▸ **Listing**
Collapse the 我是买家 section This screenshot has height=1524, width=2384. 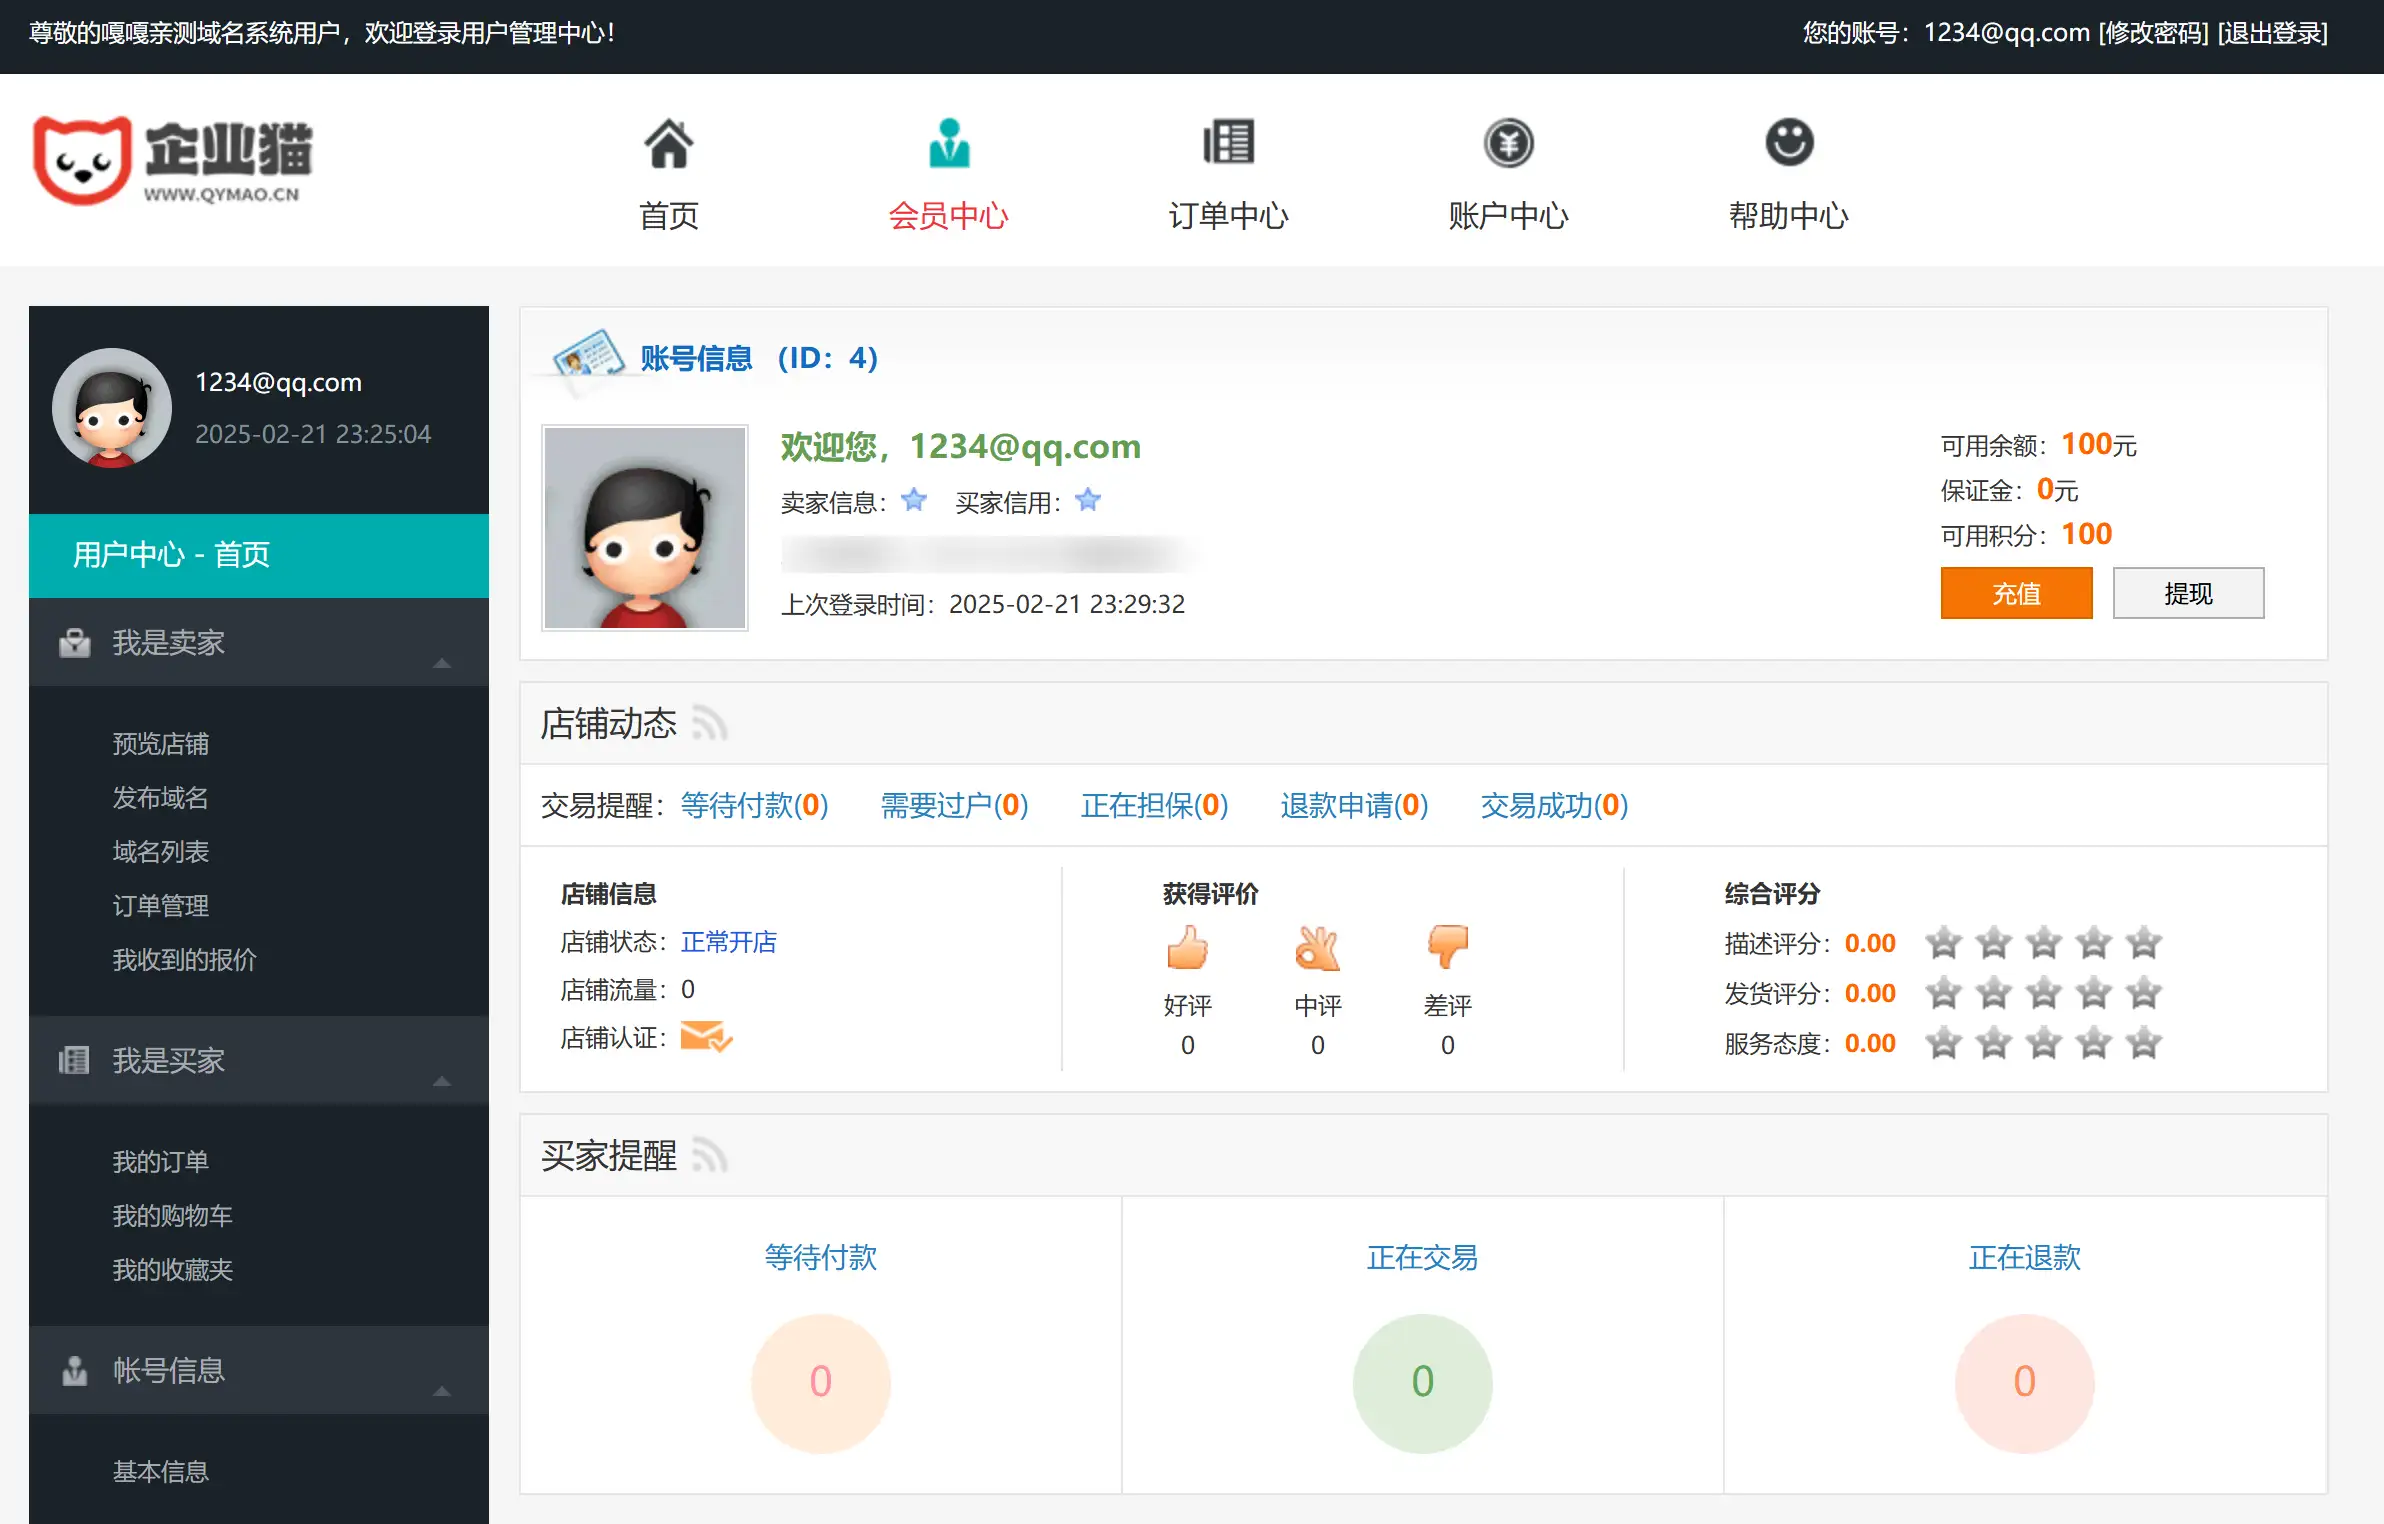click(x=440, y=1082)
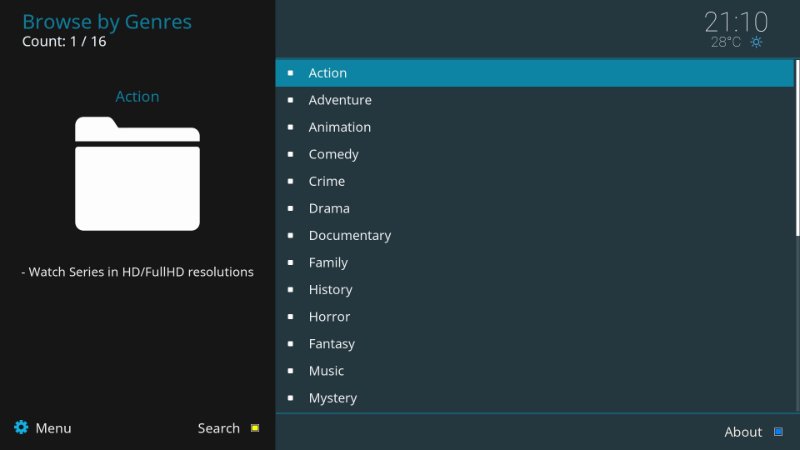Screen dimensions: 800x450
Task: Click the weather sun icon near temperature
Action: (x=756, y=42)
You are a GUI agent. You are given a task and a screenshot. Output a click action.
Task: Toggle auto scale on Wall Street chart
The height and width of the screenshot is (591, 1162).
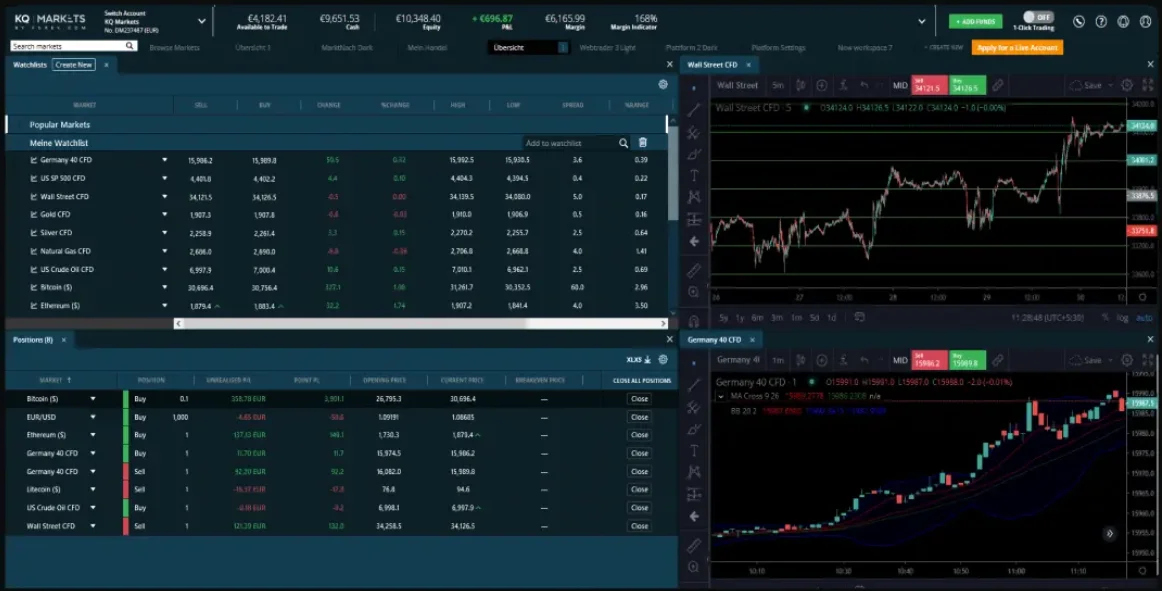tap(1144, 318)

▸ **Written problem**
Copy out the lines of the items word for word, from the line containing "You are a GUI" up to and including the last line of the items, and leave out the pictures.

▸ **Result of this exercise**
You are a GUI agent. You are given a task and a screenshot. Output a click action.
Task: Toggle auto scale on Wall Street chart
The height and width of the screenshot is (591, 1162).
tap(1144, 318)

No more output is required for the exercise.